Can you write out all of these entries again, requests included, with every coordinate in the answers multiplied by 0.75 and rounded to a whole number, halves rounding up? Leave the numbers in the requests as they are, and omit the pictures from your reply.

* begin *

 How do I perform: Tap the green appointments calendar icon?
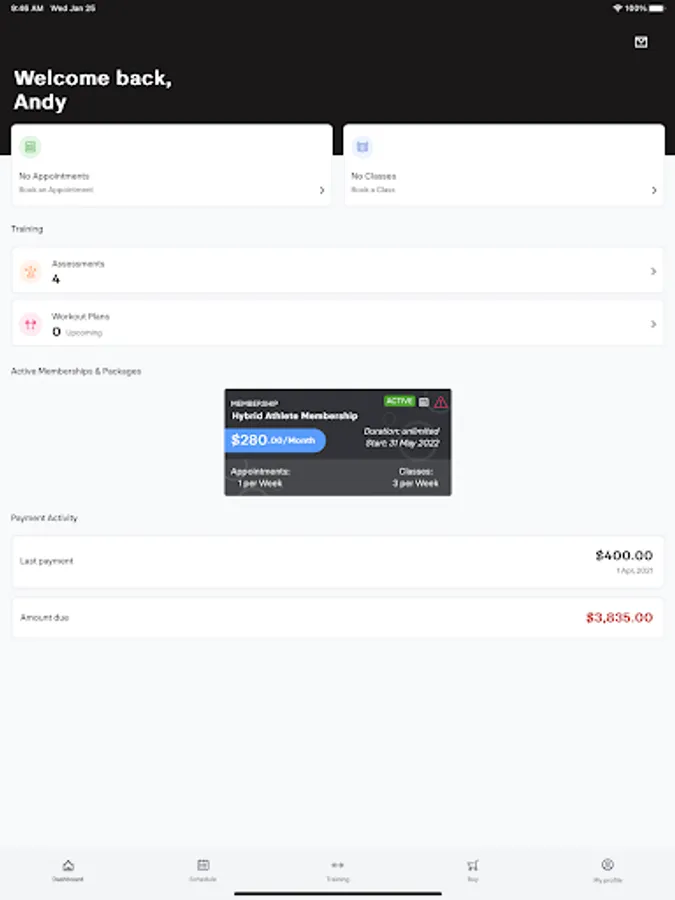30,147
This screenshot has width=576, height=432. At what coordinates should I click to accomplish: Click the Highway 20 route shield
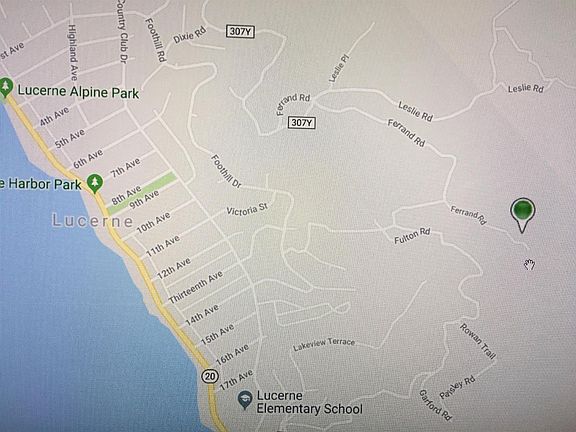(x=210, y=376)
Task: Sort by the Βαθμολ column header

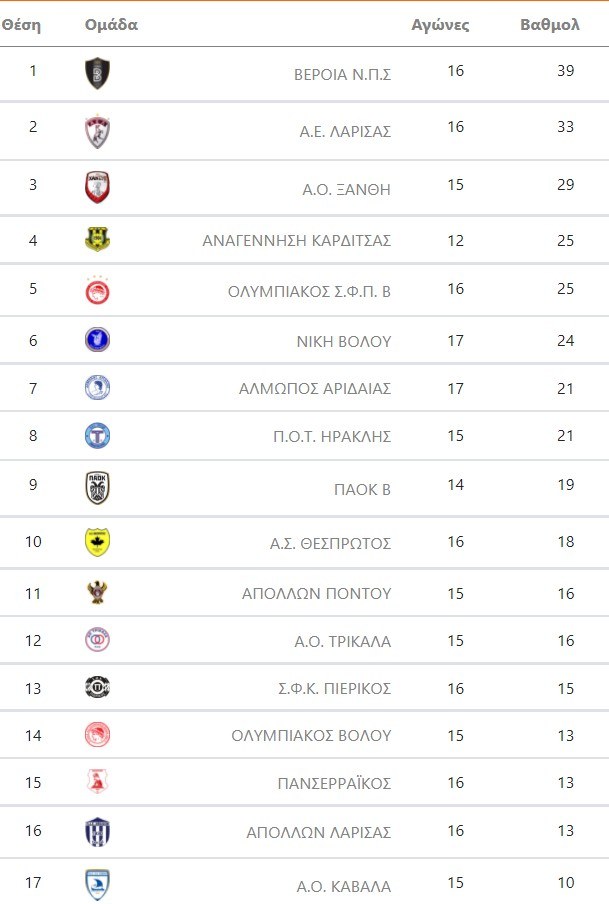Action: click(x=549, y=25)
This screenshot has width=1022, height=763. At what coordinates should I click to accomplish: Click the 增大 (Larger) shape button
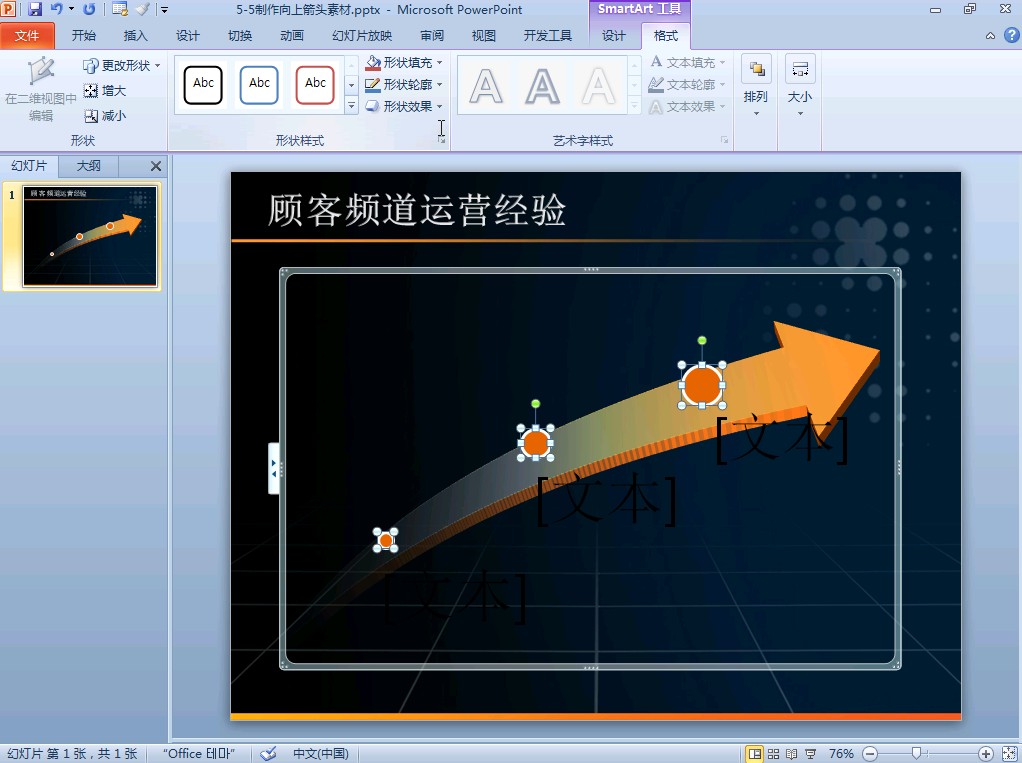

* end *

Reply to the task:
 How do I perform: Tap the green appointments calendar icon?
23,110
This screenshot has width=576, height=432. At what coordinates should I click to accomplish: Click the Highway 20 route shield
(x=158, y=282)
Task: Sort by the Βαθμολ column header

Action: click(x=412, y=19)
This screenshot has width=1022, height=763. At what coordinates should I click to accomplish: Click the 增大 (Larger) shape button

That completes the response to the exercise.